On the ochre plains of Del Valle, just outside Austin, Texas, a new factory is going up. Reminiscent of Tesla's Gigafactory, the facility is preparing to produce thousands of coin-sized brain implants per year. Exactly 102 years after Hans Berger attached electrodes to his son's scalp and watched a galvanometer needle tremble in 1924, humanity is entering an era of translating the brain's electrical whispers into the language of industry.
The 2026 roadmap hinges on three transitions. The first is the shift from manual work to automation. Neuralink's surgical robot R1 currently requires significant involvement from human medical staff to insert 64 electrode threads into the brain. The 2026 system Musk has previewed is different. He added that the device's threads will be able to pass directly through the dura without removing it. This technical leap will not only cut surgical time dramatically but also reduce trauma to brain tissue, making the procedure accessible to far more patients.
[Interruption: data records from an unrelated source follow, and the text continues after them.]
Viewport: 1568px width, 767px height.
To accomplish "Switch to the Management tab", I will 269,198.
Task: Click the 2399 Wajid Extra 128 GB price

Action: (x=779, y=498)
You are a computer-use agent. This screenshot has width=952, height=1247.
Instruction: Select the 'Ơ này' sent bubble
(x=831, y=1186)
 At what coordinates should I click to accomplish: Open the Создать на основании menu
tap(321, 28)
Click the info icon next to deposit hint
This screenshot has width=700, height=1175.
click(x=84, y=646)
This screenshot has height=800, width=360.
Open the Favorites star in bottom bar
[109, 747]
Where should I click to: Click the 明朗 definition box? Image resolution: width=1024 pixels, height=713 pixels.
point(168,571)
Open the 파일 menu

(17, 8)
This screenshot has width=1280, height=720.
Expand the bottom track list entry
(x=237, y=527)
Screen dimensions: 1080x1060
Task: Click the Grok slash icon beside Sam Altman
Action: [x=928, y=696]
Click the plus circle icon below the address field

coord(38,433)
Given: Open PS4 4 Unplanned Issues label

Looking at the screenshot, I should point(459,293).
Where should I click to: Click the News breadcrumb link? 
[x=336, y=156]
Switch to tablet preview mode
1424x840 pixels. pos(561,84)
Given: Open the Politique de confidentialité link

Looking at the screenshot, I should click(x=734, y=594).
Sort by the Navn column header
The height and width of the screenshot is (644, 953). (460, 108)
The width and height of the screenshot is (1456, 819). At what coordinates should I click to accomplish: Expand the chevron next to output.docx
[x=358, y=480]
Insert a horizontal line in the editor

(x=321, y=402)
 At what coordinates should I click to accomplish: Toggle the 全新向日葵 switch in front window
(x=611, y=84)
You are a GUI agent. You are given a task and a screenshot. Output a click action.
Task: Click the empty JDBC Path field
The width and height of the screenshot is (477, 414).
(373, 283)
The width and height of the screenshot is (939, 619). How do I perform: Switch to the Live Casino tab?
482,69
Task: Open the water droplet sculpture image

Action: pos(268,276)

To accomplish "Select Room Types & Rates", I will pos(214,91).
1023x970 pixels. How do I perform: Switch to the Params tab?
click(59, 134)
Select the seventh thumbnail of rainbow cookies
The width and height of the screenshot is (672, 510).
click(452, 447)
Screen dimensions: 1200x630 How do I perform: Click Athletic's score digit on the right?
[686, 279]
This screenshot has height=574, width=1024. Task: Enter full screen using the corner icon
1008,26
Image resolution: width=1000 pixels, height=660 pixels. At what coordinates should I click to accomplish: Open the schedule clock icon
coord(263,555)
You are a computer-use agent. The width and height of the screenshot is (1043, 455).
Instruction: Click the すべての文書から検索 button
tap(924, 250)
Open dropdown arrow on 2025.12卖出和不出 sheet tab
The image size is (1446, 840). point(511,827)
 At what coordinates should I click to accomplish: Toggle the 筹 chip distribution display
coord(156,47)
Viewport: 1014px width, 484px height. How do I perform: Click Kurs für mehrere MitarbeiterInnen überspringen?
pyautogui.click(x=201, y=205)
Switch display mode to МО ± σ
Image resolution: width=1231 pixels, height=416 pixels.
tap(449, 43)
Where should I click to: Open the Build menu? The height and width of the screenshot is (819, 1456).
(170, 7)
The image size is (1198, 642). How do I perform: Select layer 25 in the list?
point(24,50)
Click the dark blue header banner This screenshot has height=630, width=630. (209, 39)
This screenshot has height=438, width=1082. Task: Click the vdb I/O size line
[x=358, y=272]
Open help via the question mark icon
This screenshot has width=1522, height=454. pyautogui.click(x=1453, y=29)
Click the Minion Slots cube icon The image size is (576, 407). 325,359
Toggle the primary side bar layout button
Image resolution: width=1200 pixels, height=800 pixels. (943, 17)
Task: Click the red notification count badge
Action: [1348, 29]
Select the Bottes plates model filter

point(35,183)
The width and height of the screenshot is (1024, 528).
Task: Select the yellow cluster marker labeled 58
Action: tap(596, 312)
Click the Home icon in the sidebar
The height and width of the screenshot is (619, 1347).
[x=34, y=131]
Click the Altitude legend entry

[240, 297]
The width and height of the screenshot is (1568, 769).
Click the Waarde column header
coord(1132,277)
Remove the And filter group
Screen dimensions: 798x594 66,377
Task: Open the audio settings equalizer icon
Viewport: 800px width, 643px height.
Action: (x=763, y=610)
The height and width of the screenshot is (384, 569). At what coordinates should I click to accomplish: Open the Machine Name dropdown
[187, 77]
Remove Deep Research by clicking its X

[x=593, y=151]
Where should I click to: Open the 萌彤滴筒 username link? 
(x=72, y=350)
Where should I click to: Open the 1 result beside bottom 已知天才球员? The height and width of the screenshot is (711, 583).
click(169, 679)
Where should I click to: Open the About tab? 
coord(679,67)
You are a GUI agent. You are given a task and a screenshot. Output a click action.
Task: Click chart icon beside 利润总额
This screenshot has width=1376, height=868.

The second is the shift from laboratory to factory. As of September 2025, only 12 people worldwide had received a Neuralink implant. That number is smaller than a group of lottery winners. But mass production changes the equation. Neuralink's waiting list already has more than 10,000 registrants. MEMS (micro-electromechanical systems) technology borrowed from semiconductor manufacturing, combined with roll-to-roll production methods, has the potential to bring the cost per implant down from hundreds of thousands of dollars to just a few thousand. Experts predict the cost per device could fall below $5,000 by around 2026.
The third is the shift from treatment to restoration. The first human clinical trial of the Blindsight project is scheduled for 2026. The project aims to restore perception of light and shapes to people who have completely lost their sight by delivering electrical stimulation to the visual cortex. The FDA has already granted the technology Breakthrough Device designation. An era of multiple implants spanning the motor cortex, visual cortex, and language cortex is opening up.
Competitors are also closing the gap, with 2026 marking a turning point. Synchron has already implanted its Stentrode in 10 patients in the United States and Australia and reported that the COMMAND study found no serious device-related adverse events over 12 months. CEO Tom Oxley said he is preparing a pivotal clinical trial for FDA approval. Paradromics received
FDA approval for a clinical trial in speech restoration in November 2025. Precision Neuroscience's Layer 7 device obtained 510(k) clearance in April 2025, qualifying it for commercial use in temporary implants of 30 days or less.
China's moves cannot be ignored either. The China Brain Project has set goals of transitioning laboratory technologies into clinical and industrial applications by 2027 and nurturing two or three globally competitive companies by 2030. Research institutes in Beijing and Shanghai are establishing industry standards covering both non-invasive and invasive technologies. 2026 will be the year the competition between the United States and China over neurotechnology supremacy begins in earnest, going beyond a race over technology alone.
Behind the optimistic outlook, however, a pile of unresolved challenges remains. Studies have shown that with the Utah Array, more than 60 percent of electrodes lose their signal within a year. Scar tissue that forms around brain tissue blocks the signal. In Noland Arbaugh's case, some electrode threads retracted from the brain within weeks of surgery, reducing the number of functioning electrodes. Neuralink compensated for this problem through algorithm adjustments, but long-term stability over 10 or 20 years has yet to be proven.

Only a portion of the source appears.